CH629153A5 - METHOD AND DEVICE FOR CONVEYING PARTICULATE MATERIAL FROM AN OUTLET OF A FILLING DEVICE TO A MATERIAL PROCESSING STATION. - Google Patents

Description

The present invention relates to a method and a device according to the preamble of claim 1 and claim 3.

The method and the device according to the present invention relate in particular to the field of application which is similar to that described in CD-PS 636 473 of

February 13, 1962 (N.H. Sandberg) with the title “Device for the continuous production of pulp” is disclosed, but is not necessarily limited to this field of application. Another possible application of the invention can be the supply of coal dust to a blast furnace, etc.

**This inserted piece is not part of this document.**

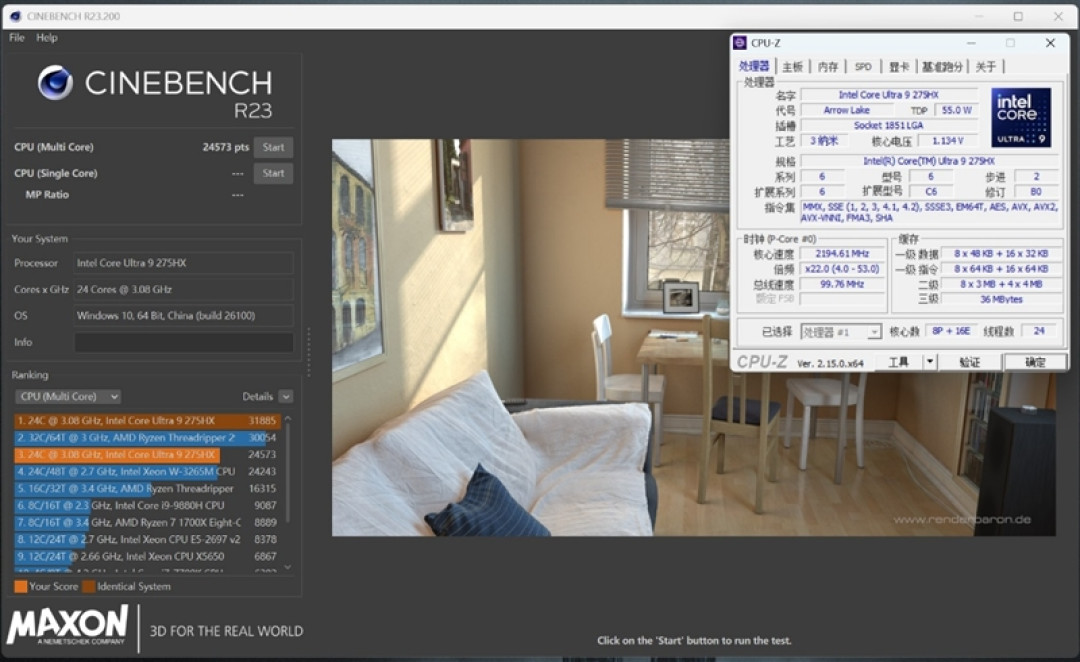The image size is (1080, 662).
Task: Start the CPU (Single Core) test
Action: click(x=273, y=173)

In many areas of application of the above-mentioned device type, it is desirable that the material fed is compressed to a very high degree by the action of the feed device. For example, a method for introducing an organic fibrous material into a cooker or cellulose cooker or autoclave is known, which comprises the step of compressing the fibrous material to a density of at least 0.72 g / cm 3. Another common requirement in the operation of devices of this type is to maintain continuity of the material that is already in a highly compacted state, with the rest of the material advancing from a hopper through a screw conveyor to the compacted "grafting" of the material .

Simultaneous conveyance and compression of a fibrous material is disclosed, for example, in the above-mentioned CD-PS 636 473, in which a tapered screw conveyor pushes wood chips through a tapered chamber, which compresses the chips into a solid plug and into an opening with a relatively small size Presses diameter, which leads to an impregnation chamber. The disadvantage of such an arrangement is that the actual density of the material conveyed, which is only brought about by the screw conveyor in connection with the friction in subsequent, narrowing sections of a line, is limited by the average shear strength of the material. This consideration is essential when working with low strength materials such as bagasse, straw or the like.

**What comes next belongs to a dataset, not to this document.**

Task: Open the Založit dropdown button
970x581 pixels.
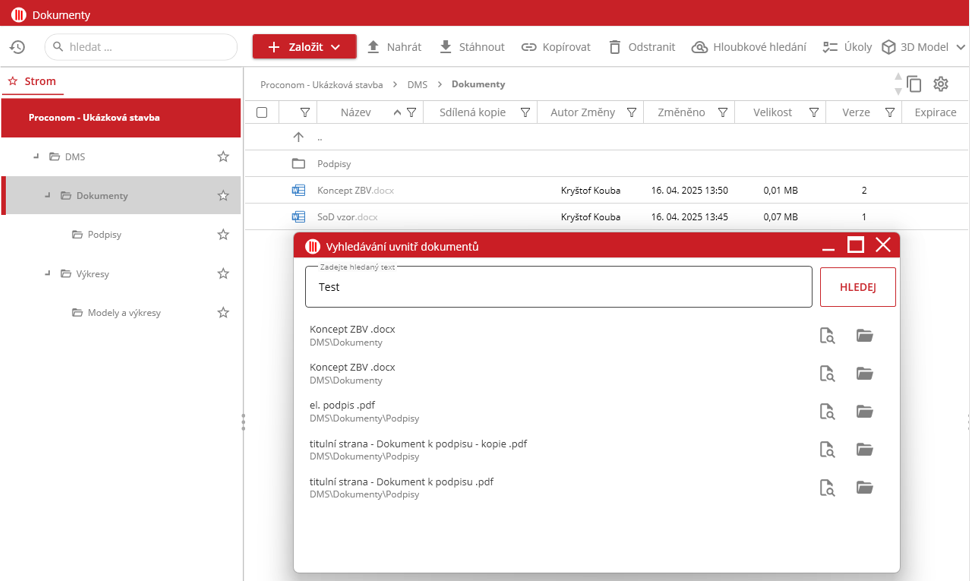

If the density of the "plug" that is actually formed is too high, then the shear stress in the area of the screw conveyor is increased, with the subsequent separation of the material conveyed, which surrounds the core of the screw or screw of the conveyor, from the ring-shaped position that is present is arranged on the outside of the screw of the conveyor, the conveyor ceasing to advance the material.

On the other hand, even when working with relatively strong material, such as hardwood chips or the like, compacting the "plug" requires relatively high energy to drive the screw conveyor, a robust construction of the screw of the conveyor, its bearings and the overall arrangement of the screw conveyor section of the loading device , which leads to relatively high costs, both from the point of view of the price of the machine and from the point of view of maintenance.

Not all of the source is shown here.